Lynn Community Health Center (LCHC)
LCHC has developed and implemented a fully integrated primary care and behavioral health program with co-location of services, co-management of patients by the medical and behavioral health providers through a shared care model, and utilization of shared electronic medical records through a newly-implemented Epic system. The Foundation has supported the development, growth and improvement of this very strong behavioral health integration program, with continued funding for the health center’s response to the substance abuse epidemic in Lynn. Building upon the learning and successes of its foundational behavioral health integration model, LCHC has developed an integrated primary care/mental health/addictions team of professionals who specialize in addictions and mental health disorders. The team also utilizes medication to treat addictions, including Suboxone, with plans to add Vivitrol. LCHC will expand this multi-disciplinary team by adding a psychiatrist, therapists, primary care providers, and nursing staff to serve approximately 800 patients.
Pediatric Physicians’ Organization at Children’s (PPOC)

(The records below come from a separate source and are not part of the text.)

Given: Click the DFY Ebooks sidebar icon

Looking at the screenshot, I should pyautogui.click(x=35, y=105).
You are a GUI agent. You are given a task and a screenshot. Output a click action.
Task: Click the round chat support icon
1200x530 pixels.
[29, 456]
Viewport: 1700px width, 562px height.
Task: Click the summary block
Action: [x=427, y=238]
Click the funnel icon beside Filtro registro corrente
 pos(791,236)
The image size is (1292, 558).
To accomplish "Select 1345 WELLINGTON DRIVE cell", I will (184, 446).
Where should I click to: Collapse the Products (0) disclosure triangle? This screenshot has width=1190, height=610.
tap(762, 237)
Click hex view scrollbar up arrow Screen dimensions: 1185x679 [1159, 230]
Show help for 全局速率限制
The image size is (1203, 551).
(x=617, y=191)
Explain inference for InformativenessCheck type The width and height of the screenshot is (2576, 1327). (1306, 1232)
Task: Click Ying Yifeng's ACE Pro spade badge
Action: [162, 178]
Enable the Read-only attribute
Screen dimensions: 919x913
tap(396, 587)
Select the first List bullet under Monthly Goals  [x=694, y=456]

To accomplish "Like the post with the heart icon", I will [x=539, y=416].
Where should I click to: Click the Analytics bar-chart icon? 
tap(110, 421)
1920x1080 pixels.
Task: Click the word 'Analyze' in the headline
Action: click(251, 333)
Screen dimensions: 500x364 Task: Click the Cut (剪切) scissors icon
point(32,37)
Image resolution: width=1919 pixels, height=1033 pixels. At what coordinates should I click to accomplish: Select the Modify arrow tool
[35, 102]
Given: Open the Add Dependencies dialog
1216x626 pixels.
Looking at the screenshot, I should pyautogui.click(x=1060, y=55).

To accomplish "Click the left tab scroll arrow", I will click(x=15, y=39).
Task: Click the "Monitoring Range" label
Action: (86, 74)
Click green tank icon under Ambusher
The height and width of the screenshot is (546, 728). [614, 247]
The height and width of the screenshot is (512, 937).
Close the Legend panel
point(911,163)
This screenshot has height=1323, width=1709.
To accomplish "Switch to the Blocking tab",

The PPOC launched its Behavioral Health Integration program in 2012 and now has 41 practices participating. The focus of this initiative is to provide substance abuse prevention and treatment services to adolescents and young adults (up to age 25) and their families at PPOC practices in Lowell and Wareham. This funding will help expand PPOC’s effort to help practices with high-risk populations detect, treat, and manage substance abuse issues, and make referrals to community-based substance abuse care when needed. The expansion will enhance the learning community curriculum to offer five additional hours of training on substance use, and ensure that the collaborative behavioral health integration teams have an embedded integration and clinical support specialist with substance abuse expertise via the PPOC's partnership with the Adolescent Substance Abuse Program (ASAP) at Boson Children’s Hospital.
Vinfen has developed Community-Based Health Homes (CBHH) for individuals with serious mental illness to integrate their primary care and behavioral health and address the disparities experienced by the population. The CBHH model achieves close collaboration approaching an integrated practice by embedding Nurse Practitioners (NPs), Nurses (RNs) and Health Outreach Workers (HOWs) into existing community-based rehabilitation and recovery behavioral health teams, bringing primary care services directly to individuals with serious mental illness in their communities since 2012. Over the past three years, Vinfen has been actively evaluating and piloting health technologies in an effort to integrate behavioral and primary health care for its population. The Foundation-supported expansion program embeds two HOWs and the use of a smartphone app specifically designed to support the population into a dispersed, community-based outreach team. A dedicated Program Coordinator will manage the program, collect data and evaluate impact.